Sterling Anderson, główny oficer ds. produktu GM podczas wydarzenia „GM Forward” producenta samochodów odbywającego się 22 października 2025 r. w Nowym Jorku.
DETROIT — Najnowszy wykonawca ds. produktu i technologii General Motors stwierdził, że traktuje detroidzką firmę samochodową jak płótno. Jedno, które można kształtować, dotykać lub nawet drzeć.
Po około sześciu miesiącach jako wiceprezes wykonawczy i główny oficer ds. produktu Sterling Anderson wydaje się wprowadzać w życie wszystkie trzy pomysły, nadzorując obszerny portfel produktów firmy — od samych pojazdów po oprogramowanie je napędzające.
Anderson, który opuścił firmę samochodów bez kierowcy Aurora Innovation, którą współzałożył, aby dołączyć do GM w czerwcu, szybko stał się najbardziej wpływowym wykonawcą ds. produktu od ponad 15 lat, poza prezydentem GM Markiem Reussem.
Źródło: Przemówienie General Motors
Anderson skupił władzę nad „koszykiem produktów GM od początku do końca”, obejmując zarządzanie inżynierią produkcji, bateriami, zarządzaniem produktami oprogramowania i usługami oraz zespołami inżynieryjnymi – informuje GM.
„Moim priorytetem jest przyspieszenie tempa innowacji.

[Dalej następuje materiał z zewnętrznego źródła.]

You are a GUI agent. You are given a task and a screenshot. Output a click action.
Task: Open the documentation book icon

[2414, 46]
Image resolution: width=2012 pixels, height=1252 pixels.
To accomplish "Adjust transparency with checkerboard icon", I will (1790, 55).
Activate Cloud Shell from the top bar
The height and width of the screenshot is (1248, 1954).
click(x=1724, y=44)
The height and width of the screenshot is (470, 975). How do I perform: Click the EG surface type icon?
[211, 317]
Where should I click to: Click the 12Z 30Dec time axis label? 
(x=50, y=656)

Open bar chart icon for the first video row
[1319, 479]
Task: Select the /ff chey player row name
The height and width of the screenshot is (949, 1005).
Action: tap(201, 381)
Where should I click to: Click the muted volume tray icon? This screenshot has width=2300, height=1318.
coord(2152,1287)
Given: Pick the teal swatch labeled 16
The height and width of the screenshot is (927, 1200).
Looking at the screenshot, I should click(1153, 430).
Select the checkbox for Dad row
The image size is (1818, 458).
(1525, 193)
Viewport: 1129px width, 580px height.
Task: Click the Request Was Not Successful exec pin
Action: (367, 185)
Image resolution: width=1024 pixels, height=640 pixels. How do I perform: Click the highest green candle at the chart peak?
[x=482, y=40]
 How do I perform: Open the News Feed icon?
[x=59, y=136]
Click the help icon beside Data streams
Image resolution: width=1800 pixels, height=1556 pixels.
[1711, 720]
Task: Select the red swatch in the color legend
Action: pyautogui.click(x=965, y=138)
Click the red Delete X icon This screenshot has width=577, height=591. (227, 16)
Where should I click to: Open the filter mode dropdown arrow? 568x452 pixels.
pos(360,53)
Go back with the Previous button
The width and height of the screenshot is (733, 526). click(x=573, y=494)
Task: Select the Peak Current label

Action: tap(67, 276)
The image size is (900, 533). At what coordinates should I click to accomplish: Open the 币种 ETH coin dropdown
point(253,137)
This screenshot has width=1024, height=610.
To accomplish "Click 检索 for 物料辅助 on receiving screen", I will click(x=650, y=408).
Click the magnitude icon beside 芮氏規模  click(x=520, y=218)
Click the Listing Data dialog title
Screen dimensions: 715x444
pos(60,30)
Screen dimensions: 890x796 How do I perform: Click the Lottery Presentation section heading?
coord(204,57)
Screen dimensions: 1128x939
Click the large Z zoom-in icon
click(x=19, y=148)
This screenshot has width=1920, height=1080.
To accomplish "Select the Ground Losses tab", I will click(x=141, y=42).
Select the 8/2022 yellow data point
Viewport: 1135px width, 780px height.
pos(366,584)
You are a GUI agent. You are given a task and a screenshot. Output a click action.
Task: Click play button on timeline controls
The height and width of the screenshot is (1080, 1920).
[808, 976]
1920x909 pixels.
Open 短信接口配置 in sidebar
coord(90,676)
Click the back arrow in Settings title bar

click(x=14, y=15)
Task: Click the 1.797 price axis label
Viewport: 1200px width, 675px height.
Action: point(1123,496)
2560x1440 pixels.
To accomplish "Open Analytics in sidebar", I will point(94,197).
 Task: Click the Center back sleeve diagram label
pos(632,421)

Jednym ze sposobów na to jest rozdział lub abstrakcja oprogramowania od sprzętu – powiedział CNBC podczas wydarzenia technologicznego 22 października w Nowym Jorku. – To jest cel tej roli, myślę, że zbiera wszystkie te elementy w spójne podejście do tego, w jaki sposób planujemy realizować produkty w przyszłości.”
Od tego momentu, zaufani szefowie oprogramowania i sztucznej inteligencji firmy niespodziewanie odeszli po stosunkowo krótkim okresie zatrudnienia. Ich główne odpowiedzialności związane z pojazdami teraz należą do Andersona.
Firma GM przypisała nagłe odejścia Dave’a Richardsona, starszego wiceprezesa inżynierii oprogramowania i usług oraz Baraka Turovsky’ego, szefa działu sztucznej inteligencji, do działań restrukturyzacyjnych.